Items from a data source:
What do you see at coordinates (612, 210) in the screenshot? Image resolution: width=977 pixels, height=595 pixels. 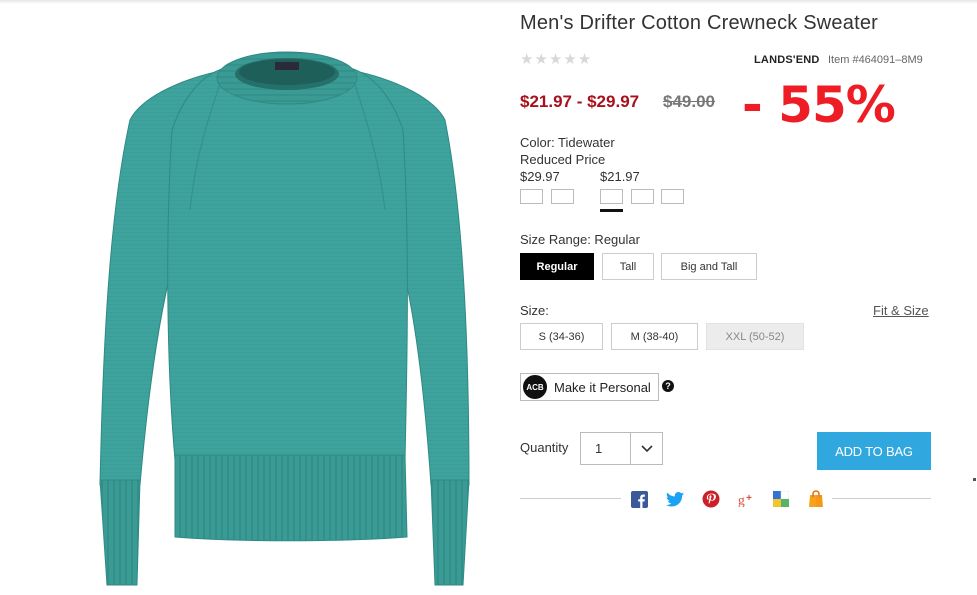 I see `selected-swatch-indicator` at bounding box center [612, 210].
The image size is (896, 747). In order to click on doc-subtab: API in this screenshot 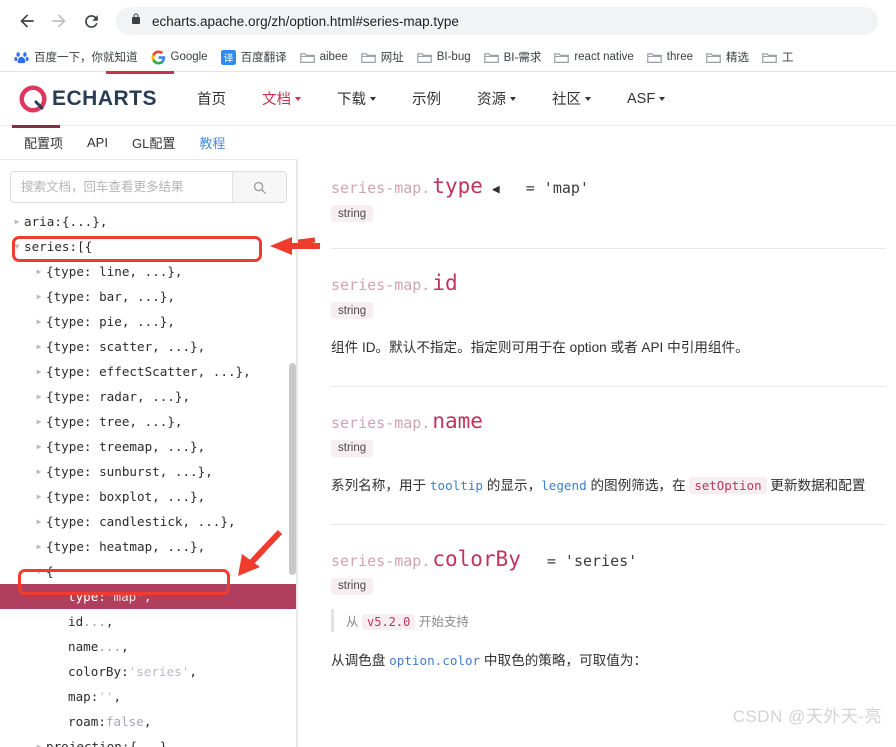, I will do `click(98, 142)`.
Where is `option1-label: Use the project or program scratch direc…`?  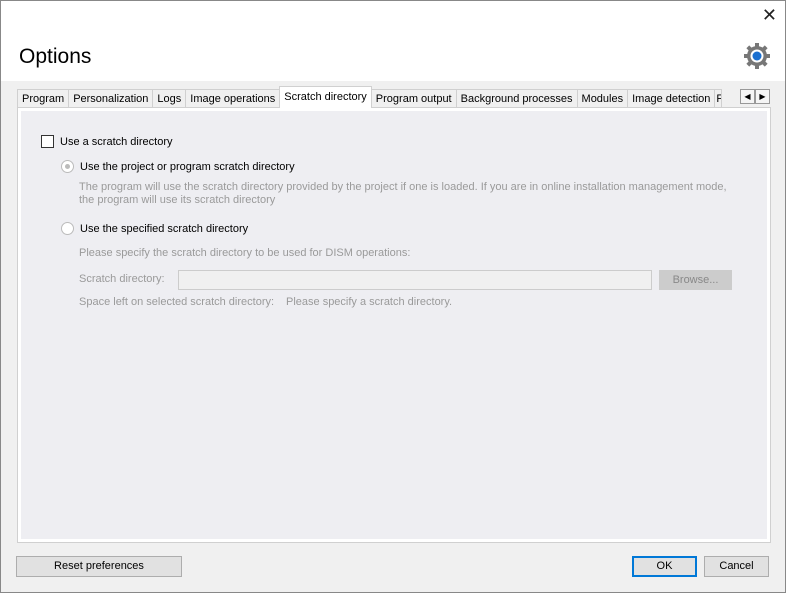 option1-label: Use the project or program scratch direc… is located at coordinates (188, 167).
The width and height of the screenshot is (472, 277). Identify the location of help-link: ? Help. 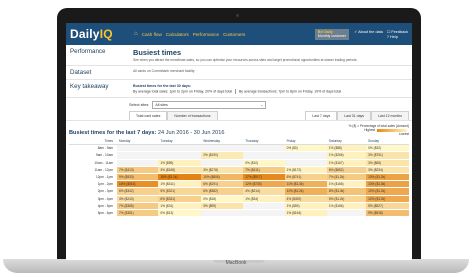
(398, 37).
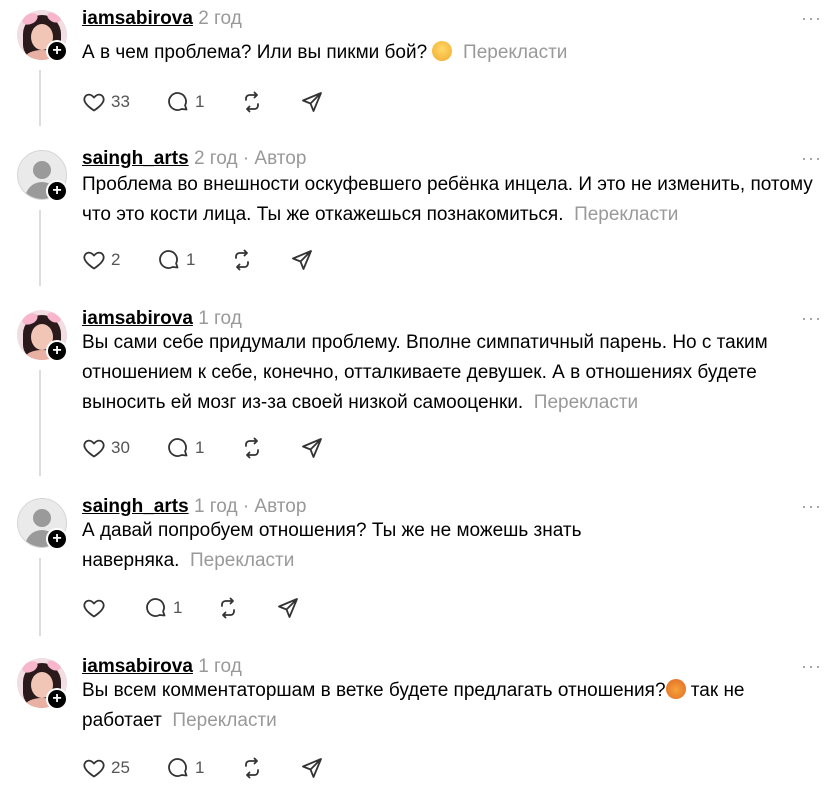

ASSIGNMENT:
Please rewrite the part of the listing that opens with the line containing "The width and" and closes at the end of the listing, replacing "Identify" with "Find" and keeping everything else the same. Leave the pictures out of your answer.

RESPONSE:
The width and height of the screenshot is (472, 277). Find the location of help-link: ? Help. 
(398, 37).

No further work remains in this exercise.